> [Records for the exercise]
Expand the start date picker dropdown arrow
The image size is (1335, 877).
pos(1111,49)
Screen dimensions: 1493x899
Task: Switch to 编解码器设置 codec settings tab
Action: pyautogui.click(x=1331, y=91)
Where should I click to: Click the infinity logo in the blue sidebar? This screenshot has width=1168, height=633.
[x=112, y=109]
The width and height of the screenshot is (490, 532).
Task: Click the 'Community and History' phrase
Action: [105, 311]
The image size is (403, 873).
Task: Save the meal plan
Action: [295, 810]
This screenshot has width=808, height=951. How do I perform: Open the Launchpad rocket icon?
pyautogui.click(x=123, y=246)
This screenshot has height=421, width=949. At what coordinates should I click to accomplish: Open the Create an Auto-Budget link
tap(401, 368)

> [Problem details] Reproduce verbatim the stretch of rows from the line containing "This screenshot has height=421, width=949." through the end of the rows.

> [Solved exercise]
This screenshot has height=421, width=949. At what coordinates should I click to accomplish: Open the Create an Auto-Budget link
tap(401, 368)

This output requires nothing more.